But let’s face it, at the Holy Thursday liturgy, nobody’s feet are really all that dirty, and there’s hardly much real washing that happens. Even with the chance to sterilize their feet before they’re washed, most people (myself included) still prefer not to participate.
If given the choice to be the washer or washee, I’d pick washer every time. I’m not huge on touching people’s feet, but I’d suck it up and wash feet rather than let my own feet be washed.
The same is true in daily life. I’m much more comfortable (as most people are) doing and helping than receiving.
When I hear the foot washing gospel, my initial reaction is to think I’m not serving whole heartedly enough and that there’s much more I can be doing in my life. While this is true, I’m a doer, who interprets the reading as a doer would.
A dear mentor and friend always used to remind me gently that, “We don’t see things the way they are, we see things the way we are.” On my first read of the feet washing narrative, when I respond by thinking that I need to get out and do something, I’m seeing things the way that I am.
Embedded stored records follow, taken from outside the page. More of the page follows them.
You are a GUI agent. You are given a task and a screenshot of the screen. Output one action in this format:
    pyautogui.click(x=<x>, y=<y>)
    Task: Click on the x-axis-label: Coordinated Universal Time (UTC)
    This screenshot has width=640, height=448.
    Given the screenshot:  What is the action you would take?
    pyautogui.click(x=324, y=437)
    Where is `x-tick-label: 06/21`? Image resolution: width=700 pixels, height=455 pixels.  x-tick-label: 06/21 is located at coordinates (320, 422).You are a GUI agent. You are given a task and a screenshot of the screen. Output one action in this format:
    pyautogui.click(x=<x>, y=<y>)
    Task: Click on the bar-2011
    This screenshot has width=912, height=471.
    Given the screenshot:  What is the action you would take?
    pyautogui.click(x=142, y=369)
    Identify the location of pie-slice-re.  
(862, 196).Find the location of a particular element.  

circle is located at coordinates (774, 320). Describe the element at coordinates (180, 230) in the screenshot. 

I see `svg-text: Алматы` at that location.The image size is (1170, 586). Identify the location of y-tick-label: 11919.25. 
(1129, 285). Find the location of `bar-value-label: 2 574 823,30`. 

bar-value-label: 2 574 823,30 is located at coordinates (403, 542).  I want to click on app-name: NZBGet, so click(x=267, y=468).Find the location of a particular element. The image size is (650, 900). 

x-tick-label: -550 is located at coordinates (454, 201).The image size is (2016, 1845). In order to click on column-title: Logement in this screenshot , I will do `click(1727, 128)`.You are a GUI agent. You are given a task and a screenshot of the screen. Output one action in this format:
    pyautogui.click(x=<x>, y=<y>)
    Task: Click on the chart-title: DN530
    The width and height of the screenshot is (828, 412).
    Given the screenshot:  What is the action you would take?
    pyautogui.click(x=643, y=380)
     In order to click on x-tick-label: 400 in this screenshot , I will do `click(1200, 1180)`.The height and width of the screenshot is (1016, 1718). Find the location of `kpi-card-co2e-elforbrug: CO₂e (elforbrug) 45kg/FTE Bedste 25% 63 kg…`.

As I sit with the reading for longer, I realize that for me, the more challenging message is that to allow my own feet to be washed is to serve.
There are many ways I refuse to let my feet be washed. When I take too much on, don’t allow a healthy vulnerability with others, or am not up front about my preferences— I refuse to let my feet be washed.
These types of behaviors often seem heroic or Jesus-like. They might even seem like examples of how I wash others’ feet.
When I sit quietly, I can discern the difference between true foot washing and moments when I’m more like Peter, who responds to Jesus’ invitation by refusing to let his feet be washed.
What does it look like, in daily life, to allow others to wash our feet?